Hail to the (Endo) King!

(Photo by Ruth Lumibao/Bulatlat)

Sy may indeed be a hardworking man. But so are his conglomerate’s employees. With Sy’s determined use of neoliberal policies such as contractualization, the fruits of tens of thousands of his employees’ hard work go largely to his companies’ profits. Here lies the unheralded side of his Forbes-topping net worth, the secret to his centavo to billion peso taipan tale and why labor groups are raising their placards to hail the Endo King.

By MARYA SALAMAT
Bulatlat.com

MANILA – Hard work. Compassion. Self-made man. Philanthropist. Tycoon. These words often describe Henry Sy, the richest man in the Philippines according to Forbes magazine for over 10 years in a row. Sy died in his sleep last week at the age of 94, setting off accolades to his life’s “rags to riches,” shoe-seller to billionaire story.

“You have to have a dream, whether big or small. Then plan, focus, work hard and be very determined to achieve your goals. There is no substitute for hard work.”

This is one of Mr. Sy’s most quoted remarks. And when other business titans honor your “legacy,” you must have done something that reverberates in their business goals as well.

Except for his business empire being forced to compromise with the Ayala Group as to where the common LRT-MRT railway station should be constructed, he almost had it all by way of cornering the transport hubs in his malls. His mall chain, the largest in the Philippines, took off from the tycoon’s astute timing and buildup of influence toward getting and maximizing the most promising sites for his malls.

But in a world under neoliberal economic policies, there is another side to his reportedly outstanding achievements. The tycoon’s financial success was done at the expense of thousands of people displaced by his mall and real estate expansion and reclamation, not to mention the workers employed as “eternal” contractuals in malls, banks and hotels.
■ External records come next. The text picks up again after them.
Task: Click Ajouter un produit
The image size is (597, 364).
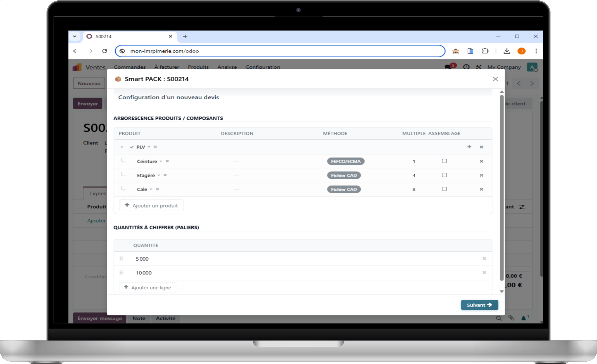Action: [151, 205]
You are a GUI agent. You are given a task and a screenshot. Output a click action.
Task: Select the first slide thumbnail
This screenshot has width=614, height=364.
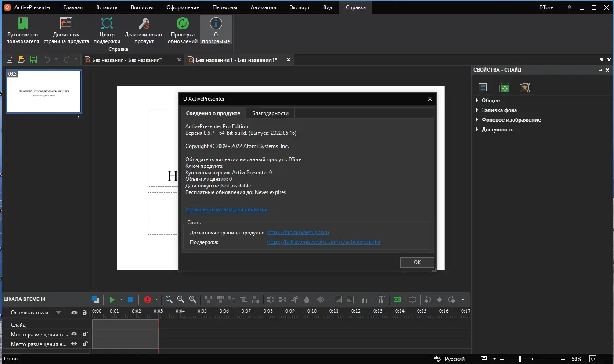click(43, 91)
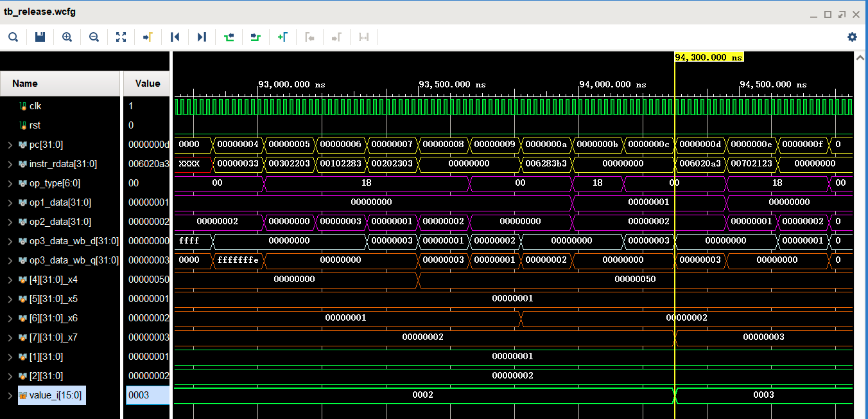Center the view on the cursor
Screen dimensions: 868x419
[148, 37]
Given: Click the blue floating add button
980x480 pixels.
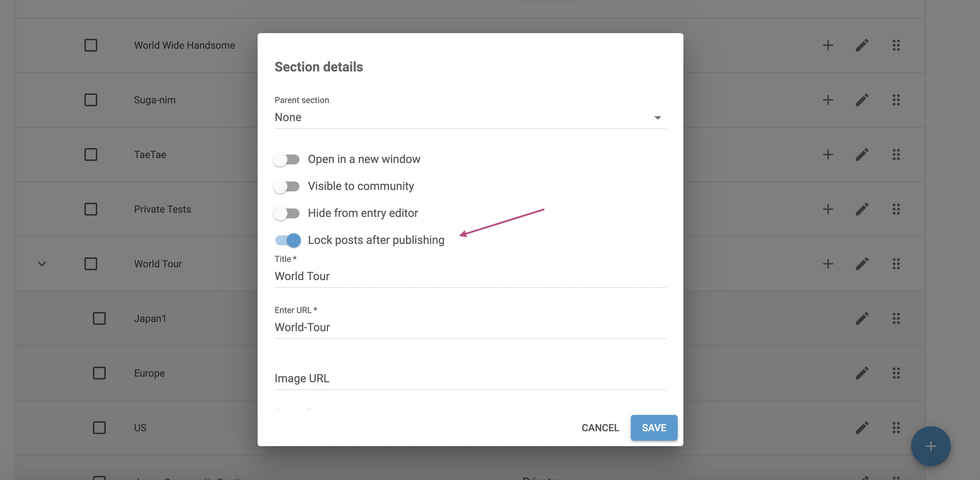Looking at the screenshot, I should [x=930, y=446].
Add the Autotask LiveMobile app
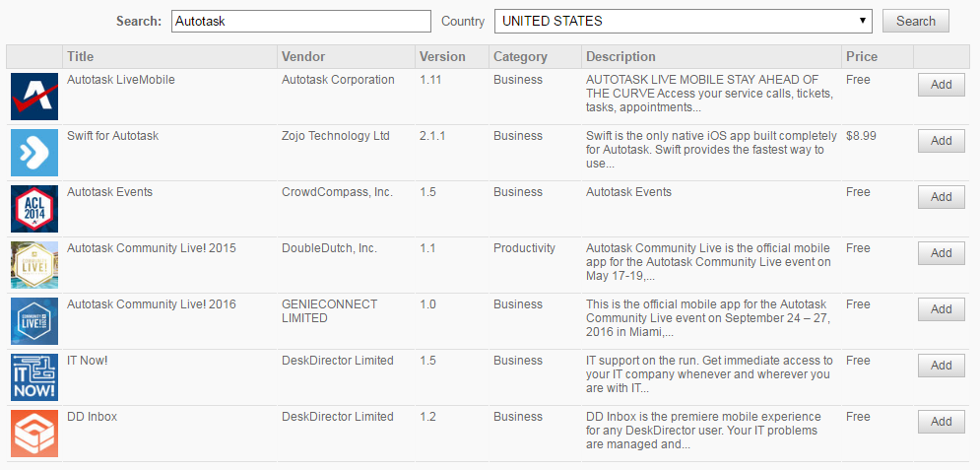This screenshot has width=980, height=470. click(941, 85)
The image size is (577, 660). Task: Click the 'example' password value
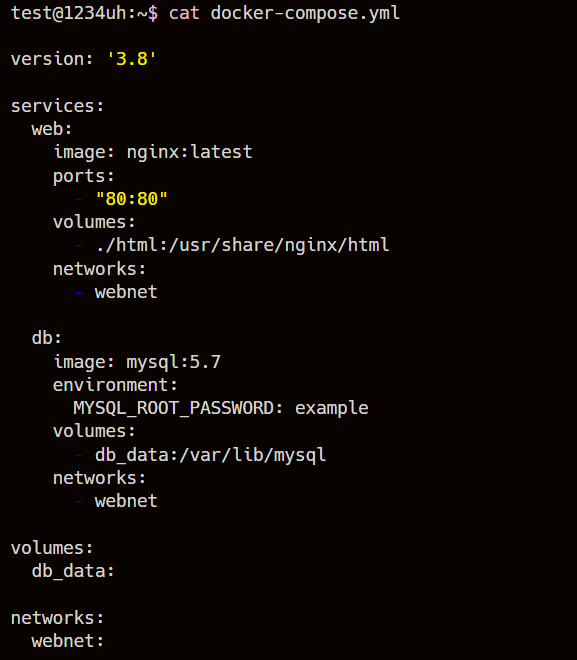click(331, 409)
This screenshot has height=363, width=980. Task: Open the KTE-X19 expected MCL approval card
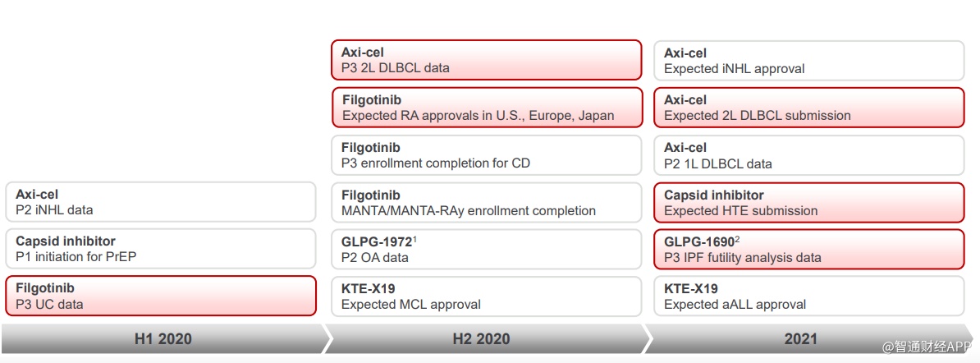point(486,296)
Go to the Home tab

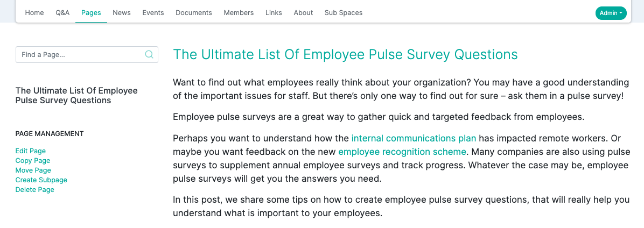(34, 13)
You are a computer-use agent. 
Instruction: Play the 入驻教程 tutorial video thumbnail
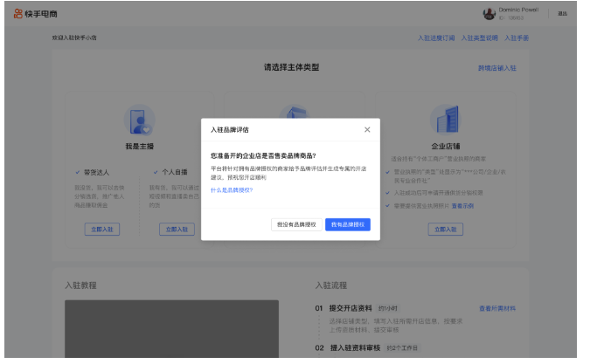pos(171,330)
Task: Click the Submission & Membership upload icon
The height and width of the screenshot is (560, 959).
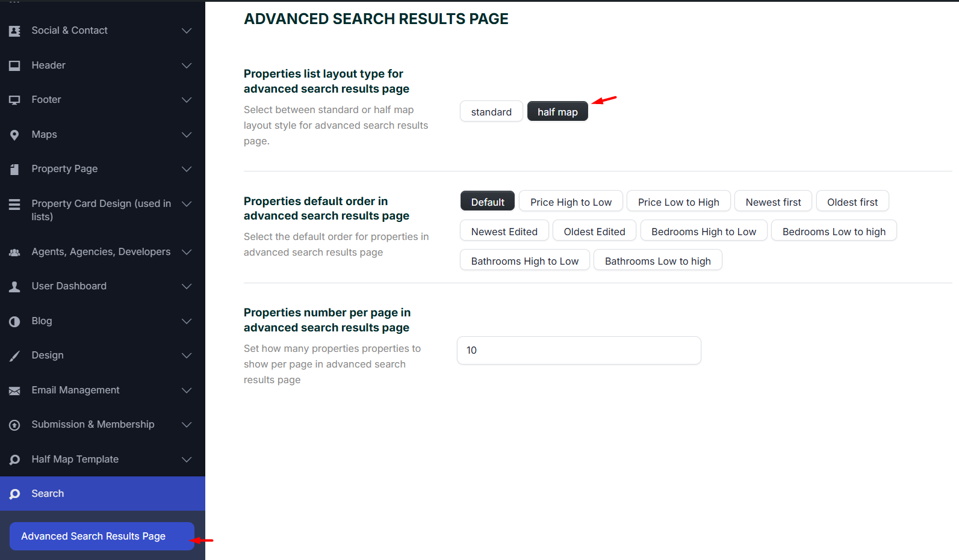Action: pos(14,425)
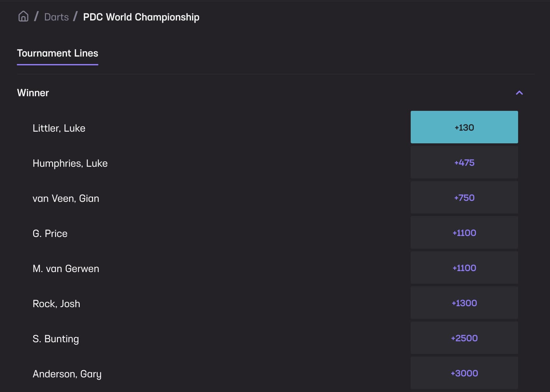Pick Gary Anderson's +3000 odds
This screenshot has height=392, width=550.
[464, 373]
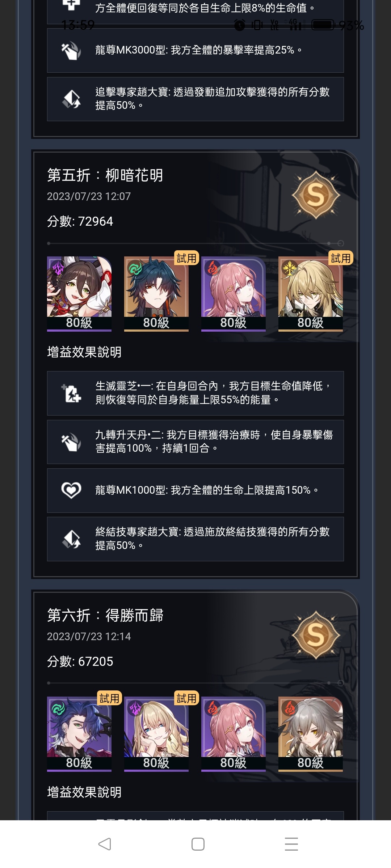The image size is (391, 868).
Task: Select the gray-haired character portrait in 第六折
Action: (311, 734)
Sy may not be the only tycoon who made the most of the Philippine government’s loopholes for employing contractuals, but his companies happen to employ the biggest number (more than 94,000). Because of this, the Kilusang Mayo Uno (KMU) branded him “contractual king,” or Endo King. (Endo is a colloquial term for “end of contract,” typically done after five months of work to prevent an employee from being given a permanent position which would legally require the company for which he or she works to grant security of tenure and other benefits.)

(Photo by Ruth Lumibao/Bulatlat)

Since the 1990s, his mall chain has been one of the first Philippine companies to embrace contractualization. Like other big companies it began with a combination of retiring the regular employees, busting the unions, disrespecting the collective bargaining agreements (CBAs) when the unionists’ ranks dwindled with the drop in the number of regular workers, refusing to bargain with the diminished union for a new CBA and trampling on the workers’ strikes, among others.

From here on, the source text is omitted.